Наутро дыхательную трубку убрали. Хотя я по-прежнему нуждалась в дополнительном кислороде, это был первый ощутимый успех.
Я снова дышала самостоятельно. Пускай мне и приходилось постоянно напоминать себе это делать: после того как я столько времени была подключена к аппарату искусственной вентиляции легких, мой мозг словно решил, что теперь этим занимается кто-то другой.
Когда я не делала ничего, то дышала без проблем, однако вскоре выяснилось, что два дела одновременно были мне не по силам. Стоило мне начать менять положение тела в кровати, как тут же начиналась одышка и я сильно уставала.
«Мне очень холодно», – сказала я крайне настойчиво и с некоторой необъяснимой грустью.
Медсестра ушла взять с обогревателя еще одеял.
Рэнди сжал мои руки и попытался их разогреть своими ладонями. Его лицо исказила страдальческая гримаса.
«Мне нужно тебе кое-что сказать», – начал он.
Должно быть, это насчет того, что они обсуждали.
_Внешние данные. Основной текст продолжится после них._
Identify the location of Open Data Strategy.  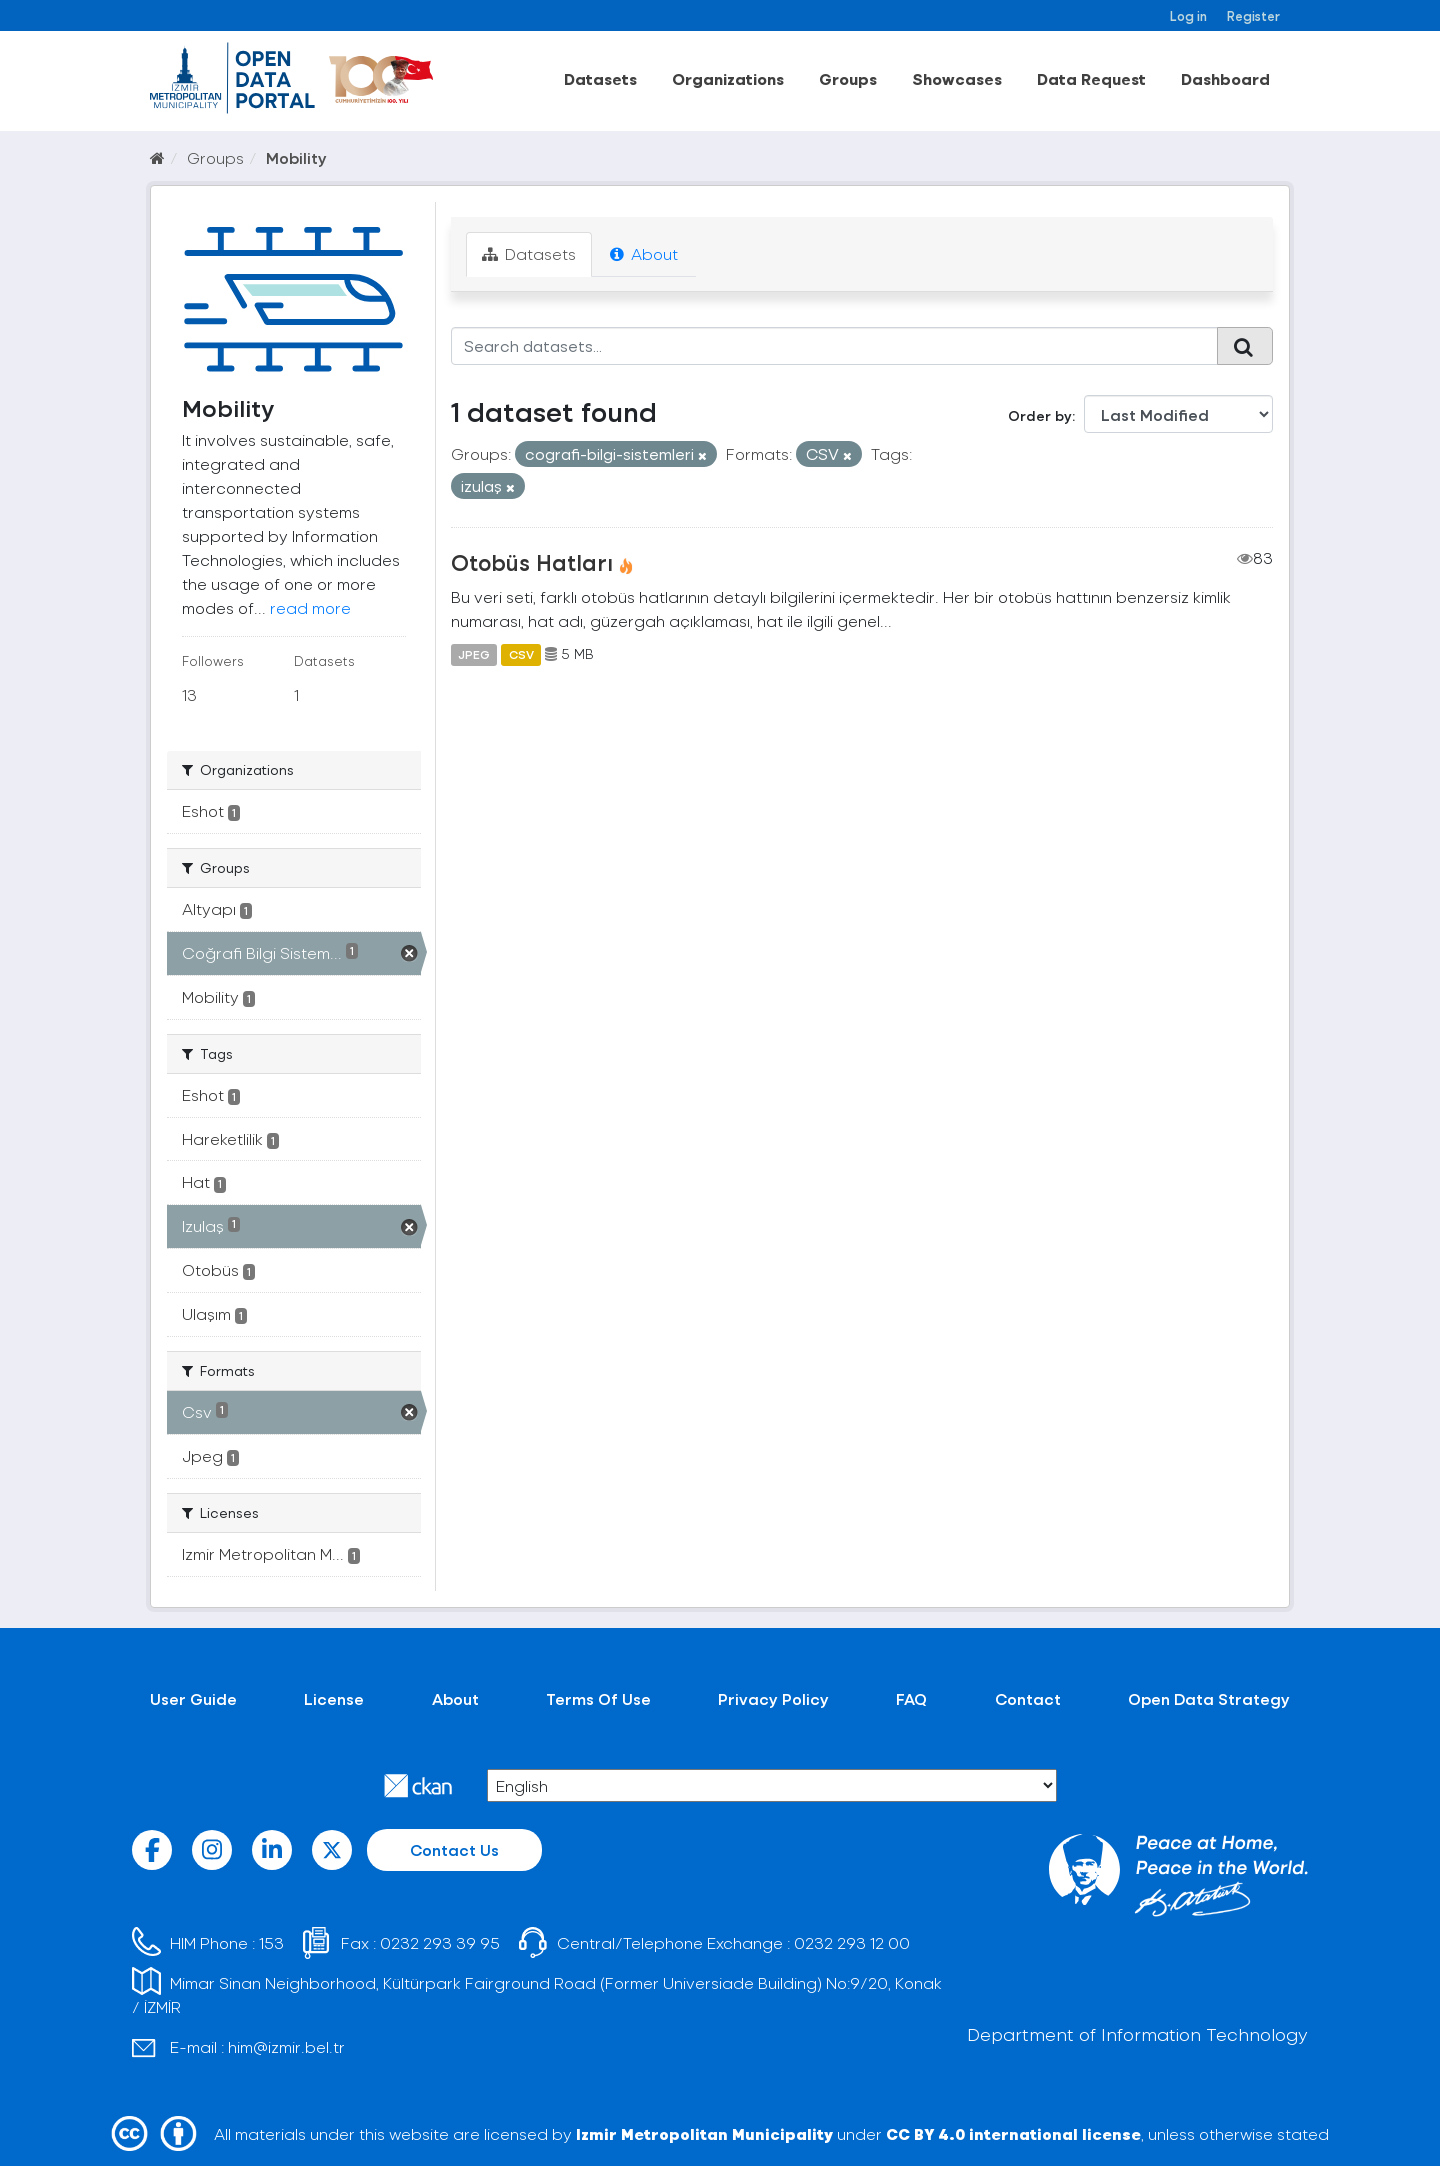
(1209, 1698).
Я посмотрела на него и поняла, что дело было в ребенке. Они даже и не думали, что я могла уже знать о его смерти.
«Ребенка не удалось спасти».
У меня на глаза навернулись слезы – не из грусти о погибшем ребенке, а из сочувствия к мужу. Я видела, что он сильно старался, чтобы как можно мягче донести до меня эти новости. Они ведь обсуждали, кому и когда следует мне об этом рассказать, а возможно даже и как.
У меня даже и в мыслях не было, что ребенок мог выжить после всего случившегося. Разумеется, он умер. Увидев, однако, его лицо, я поняла, что лучше подыграть. Я грустно закивала головой.
«Мне очень жаль», – добавил он.
Мой голос после длительного пребывания в горле трубки был тоненьким, так что я прошептала: «Ну да ничего. Мы еще сможем завести детей – нужно только, чтобы я была жива».
Он улыбнулся – было видно, что он испытал облегчение.
«Мне до жути холодно», – повторила я и начала вспоминать события той самой ночи. Мне нужно было обязательно рассказать обо всем Рэнди. На случай, если я забуду. Ну или умру.
«Я видела себя, – попыталась начать я, желая рассказать о том моменте в операционной, когда боль ушла, а я умирала. Я прокашлялась, пытаясь восстановить голос. – Не было никакой боли: она полностью прошла. Причем было такое чувство, словно я знала, что если захочу, то могу чувствовать так себя всегда. Мне не было нужды возвращаться к боли. Не знаю, откуда я это знала, однако я знала, что мне нужно сделать выбор, понимаешь?» Я так отчаянно пыталась ему все объяснить, что не находила нужных слов. Я стала всматриваться в его лицо в поисках понимания, чтобы продолжить свой рассказ. Я остановилась, чтобы подышать, так как не могла говорить и дышать одновременно.